> **課題文**: 高校囲碁大会の記事から、「とはいえ一度負ければ終わりですから、プレッシャーを撥ね退けての優勝は見事でした。」と「しかし黒△と踏み込んだ手を打ち、ここから戦いが始まりました。」の間の部分を、両方の語句も含めてそのまま抜き出してください。

> **提供テキスト**:
※ ※ ※

2016年07月26日 18時07分23秒 | 囲碁界ニュース等
皆様こんばんは。
現在、第40回全国高校選手権大会が行われています。
7/25(月)~27(水)の3日に渡っての戦いで、男女それぞれ団体・個人の頂点を目指します。
本日は午前中に団体戦の決勝と順位戦が行われ、午後から個人戦が始まりました。
少し様子を見に行きましたが、熱気が物凄い!
真剣勝負という点では私たちプロも負けていないはずですが、しかしあの熱気は出せません。
プロの勝負では負けたくないという意識が強く働き、どうしても暗くなってしまいます。
しかし高校生は純粋に勝ちたいという一心で頑張っており、見ているだけでそれが伝わって来ます。
私も3年間、一生懸命戦いました。
あれから、はや15年・・・すっかりオジサンになりました

さて、本題に戻りましょう。
男子団体の優勝は春日部高等学校でした。
34年ぶりの出場でいきなり優勝とは凄い!
1、2年生中心の若いチームで、勢いもあったのでしょう。

女子団体は戸山高等学校が連覇!
昨年は2年生3人だったので、さらにレベルアップしたチームでした。
とはいえ一度負ければ終わりですから、プレッシャーを撥ね退けての優勝は見事でした。

さて、それでは対局の模様を振り返って行きましょう。
まずは男子団体決勝、春日部高等学校(黒)対上宮高等学校戦です(主将戦?)。



団体戦ならではのプレッシャーがあるのか、お互い非常に手堅い序盤戦でした。
しかし黒△と踏み込んだ手を打ち、ここから戦いが始まりました。

※ ※ ※

> **抜粋データ**:
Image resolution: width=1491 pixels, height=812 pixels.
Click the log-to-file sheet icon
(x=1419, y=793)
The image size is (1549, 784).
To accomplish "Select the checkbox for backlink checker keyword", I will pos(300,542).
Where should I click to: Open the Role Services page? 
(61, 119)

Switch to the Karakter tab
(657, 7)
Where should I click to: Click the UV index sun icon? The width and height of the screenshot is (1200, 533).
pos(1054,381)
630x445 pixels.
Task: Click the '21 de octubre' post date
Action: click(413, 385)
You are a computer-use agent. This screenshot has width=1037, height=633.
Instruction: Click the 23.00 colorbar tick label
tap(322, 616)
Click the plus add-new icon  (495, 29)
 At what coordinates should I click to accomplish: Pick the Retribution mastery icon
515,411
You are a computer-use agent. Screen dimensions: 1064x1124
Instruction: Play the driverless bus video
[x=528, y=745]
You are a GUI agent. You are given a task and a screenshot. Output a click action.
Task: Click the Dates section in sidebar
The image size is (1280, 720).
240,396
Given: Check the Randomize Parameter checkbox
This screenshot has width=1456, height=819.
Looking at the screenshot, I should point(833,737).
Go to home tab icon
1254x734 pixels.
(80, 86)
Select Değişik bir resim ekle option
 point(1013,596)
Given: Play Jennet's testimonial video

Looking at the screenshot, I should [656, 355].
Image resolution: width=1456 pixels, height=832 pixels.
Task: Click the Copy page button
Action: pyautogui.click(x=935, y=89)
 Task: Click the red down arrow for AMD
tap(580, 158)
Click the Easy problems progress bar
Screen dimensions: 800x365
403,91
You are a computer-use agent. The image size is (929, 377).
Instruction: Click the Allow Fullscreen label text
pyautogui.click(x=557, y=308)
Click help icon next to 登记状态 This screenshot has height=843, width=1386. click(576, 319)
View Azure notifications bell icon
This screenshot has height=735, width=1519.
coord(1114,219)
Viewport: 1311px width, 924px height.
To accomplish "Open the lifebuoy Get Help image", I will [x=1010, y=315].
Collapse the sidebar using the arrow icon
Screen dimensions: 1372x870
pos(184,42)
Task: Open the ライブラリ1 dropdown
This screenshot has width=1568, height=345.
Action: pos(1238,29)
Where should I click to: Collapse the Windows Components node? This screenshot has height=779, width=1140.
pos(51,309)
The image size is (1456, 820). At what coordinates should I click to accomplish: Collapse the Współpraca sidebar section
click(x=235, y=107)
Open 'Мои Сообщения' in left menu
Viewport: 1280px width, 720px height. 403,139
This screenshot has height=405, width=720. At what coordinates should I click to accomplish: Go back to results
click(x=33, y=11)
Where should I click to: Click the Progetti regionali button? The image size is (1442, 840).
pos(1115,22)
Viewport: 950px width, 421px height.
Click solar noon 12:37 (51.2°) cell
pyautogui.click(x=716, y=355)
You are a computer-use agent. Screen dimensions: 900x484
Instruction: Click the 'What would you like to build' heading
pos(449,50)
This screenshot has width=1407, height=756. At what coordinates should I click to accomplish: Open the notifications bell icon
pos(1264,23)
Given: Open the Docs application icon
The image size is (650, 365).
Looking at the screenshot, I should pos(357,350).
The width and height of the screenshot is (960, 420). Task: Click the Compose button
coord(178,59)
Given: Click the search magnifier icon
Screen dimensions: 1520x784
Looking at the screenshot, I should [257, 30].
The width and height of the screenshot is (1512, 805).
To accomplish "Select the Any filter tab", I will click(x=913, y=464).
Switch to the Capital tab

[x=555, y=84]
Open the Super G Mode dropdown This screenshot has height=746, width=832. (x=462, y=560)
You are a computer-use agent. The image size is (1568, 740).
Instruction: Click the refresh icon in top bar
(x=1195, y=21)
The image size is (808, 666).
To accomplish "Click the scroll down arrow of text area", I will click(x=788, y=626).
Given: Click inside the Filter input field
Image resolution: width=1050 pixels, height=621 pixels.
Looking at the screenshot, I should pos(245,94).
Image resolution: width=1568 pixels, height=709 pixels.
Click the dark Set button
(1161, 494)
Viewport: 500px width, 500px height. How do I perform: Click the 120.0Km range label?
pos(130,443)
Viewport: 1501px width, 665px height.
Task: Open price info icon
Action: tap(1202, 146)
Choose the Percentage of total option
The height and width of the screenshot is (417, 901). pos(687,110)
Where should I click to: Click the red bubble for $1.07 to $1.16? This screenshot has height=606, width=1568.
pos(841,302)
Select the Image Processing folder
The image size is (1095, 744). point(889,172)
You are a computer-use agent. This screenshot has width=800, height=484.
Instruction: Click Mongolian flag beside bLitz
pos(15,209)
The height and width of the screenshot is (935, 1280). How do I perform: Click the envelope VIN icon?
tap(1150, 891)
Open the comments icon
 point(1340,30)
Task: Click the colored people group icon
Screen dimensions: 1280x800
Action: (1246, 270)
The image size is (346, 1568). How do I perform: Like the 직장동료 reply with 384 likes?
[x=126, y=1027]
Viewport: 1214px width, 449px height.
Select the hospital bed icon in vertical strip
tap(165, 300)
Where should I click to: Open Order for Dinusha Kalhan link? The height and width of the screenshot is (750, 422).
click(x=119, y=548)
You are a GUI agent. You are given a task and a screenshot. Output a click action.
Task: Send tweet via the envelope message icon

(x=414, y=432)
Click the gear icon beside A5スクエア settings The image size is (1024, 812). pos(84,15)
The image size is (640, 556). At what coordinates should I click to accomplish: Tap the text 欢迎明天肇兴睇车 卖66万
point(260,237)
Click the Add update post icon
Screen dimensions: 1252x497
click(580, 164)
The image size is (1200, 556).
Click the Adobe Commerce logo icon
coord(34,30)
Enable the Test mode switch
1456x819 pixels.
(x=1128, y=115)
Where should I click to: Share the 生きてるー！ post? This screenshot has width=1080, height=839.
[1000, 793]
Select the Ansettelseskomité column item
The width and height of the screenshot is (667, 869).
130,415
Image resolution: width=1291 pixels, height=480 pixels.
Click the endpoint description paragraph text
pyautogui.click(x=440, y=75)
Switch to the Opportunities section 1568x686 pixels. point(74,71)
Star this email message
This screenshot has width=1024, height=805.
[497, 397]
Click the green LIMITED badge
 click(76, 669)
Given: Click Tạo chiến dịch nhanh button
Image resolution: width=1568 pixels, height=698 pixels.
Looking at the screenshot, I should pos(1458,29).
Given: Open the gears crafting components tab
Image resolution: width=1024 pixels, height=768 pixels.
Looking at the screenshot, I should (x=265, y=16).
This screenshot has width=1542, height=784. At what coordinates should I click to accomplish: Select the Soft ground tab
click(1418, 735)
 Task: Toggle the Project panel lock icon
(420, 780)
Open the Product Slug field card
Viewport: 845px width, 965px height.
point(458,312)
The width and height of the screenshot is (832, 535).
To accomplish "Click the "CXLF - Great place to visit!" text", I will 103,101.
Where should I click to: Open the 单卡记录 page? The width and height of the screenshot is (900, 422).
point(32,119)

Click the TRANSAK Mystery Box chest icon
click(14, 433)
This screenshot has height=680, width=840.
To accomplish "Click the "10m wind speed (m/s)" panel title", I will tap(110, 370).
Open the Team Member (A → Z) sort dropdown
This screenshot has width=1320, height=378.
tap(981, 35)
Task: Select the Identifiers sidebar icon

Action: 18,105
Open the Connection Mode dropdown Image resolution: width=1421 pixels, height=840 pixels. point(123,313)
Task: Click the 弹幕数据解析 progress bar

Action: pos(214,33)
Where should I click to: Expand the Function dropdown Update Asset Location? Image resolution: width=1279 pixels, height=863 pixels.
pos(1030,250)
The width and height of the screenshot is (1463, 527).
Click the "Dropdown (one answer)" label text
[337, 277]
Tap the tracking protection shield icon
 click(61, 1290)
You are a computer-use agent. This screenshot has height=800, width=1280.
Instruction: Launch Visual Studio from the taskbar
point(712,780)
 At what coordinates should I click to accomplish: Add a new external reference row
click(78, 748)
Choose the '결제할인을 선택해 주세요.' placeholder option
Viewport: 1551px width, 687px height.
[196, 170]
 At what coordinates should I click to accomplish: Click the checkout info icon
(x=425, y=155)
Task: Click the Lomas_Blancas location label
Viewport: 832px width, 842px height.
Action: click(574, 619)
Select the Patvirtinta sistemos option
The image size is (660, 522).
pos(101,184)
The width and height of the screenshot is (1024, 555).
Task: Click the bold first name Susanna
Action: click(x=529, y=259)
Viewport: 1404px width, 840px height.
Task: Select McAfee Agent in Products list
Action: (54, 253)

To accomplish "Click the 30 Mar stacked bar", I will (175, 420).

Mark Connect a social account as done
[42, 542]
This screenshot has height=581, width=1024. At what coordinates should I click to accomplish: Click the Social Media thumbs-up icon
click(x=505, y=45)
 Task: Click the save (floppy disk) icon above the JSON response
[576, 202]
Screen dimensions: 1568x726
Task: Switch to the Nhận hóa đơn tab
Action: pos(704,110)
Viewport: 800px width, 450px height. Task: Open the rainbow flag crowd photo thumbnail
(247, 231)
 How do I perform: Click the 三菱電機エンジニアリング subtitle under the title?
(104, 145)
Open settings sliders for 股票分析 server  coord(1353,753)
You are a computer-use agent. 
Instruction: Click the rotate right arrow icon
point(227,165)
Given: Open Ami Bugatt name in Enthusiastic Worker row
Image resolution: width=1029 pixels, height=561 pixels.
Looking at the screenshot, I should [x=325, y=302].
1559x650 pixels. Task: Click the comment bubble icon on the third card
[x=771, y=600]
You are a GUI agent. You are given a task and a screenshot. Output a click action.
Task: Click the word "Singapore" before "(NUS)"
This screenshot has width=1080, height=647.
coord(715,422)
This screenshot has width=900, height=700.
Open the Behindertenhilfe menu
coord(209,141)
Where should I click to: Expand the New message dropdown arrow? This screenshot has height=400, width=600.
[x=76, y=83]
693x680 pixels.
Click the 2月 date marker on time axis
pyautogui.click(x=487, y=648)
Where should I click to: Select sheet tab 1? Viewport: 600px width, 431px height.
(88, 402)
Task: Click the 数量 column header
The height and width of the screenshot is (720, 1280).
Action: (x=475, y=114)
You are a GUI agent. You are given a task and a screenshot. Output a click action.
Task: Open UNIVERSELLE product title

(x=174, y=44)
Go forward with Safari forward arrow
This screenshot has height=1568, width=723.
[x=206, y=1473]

※ ※ ※

> **問題の解答**:
とはいえ一度負ければ終わりですから、プレッシャーを撥ね退けての優勝は見事でした。

さて、それでは対局の模様を振り返って行きましょう。
まずは男子団体決勝、春日部高等学校(黒)対上宮高等学校戦です(主将戦?)。



団体戦ならではのプレッシャーがあるのか、お互い非常に手堅い序盤戦でした。
しかし黒△と踏み込んだ手を打ち、ここから戦いが始まりました。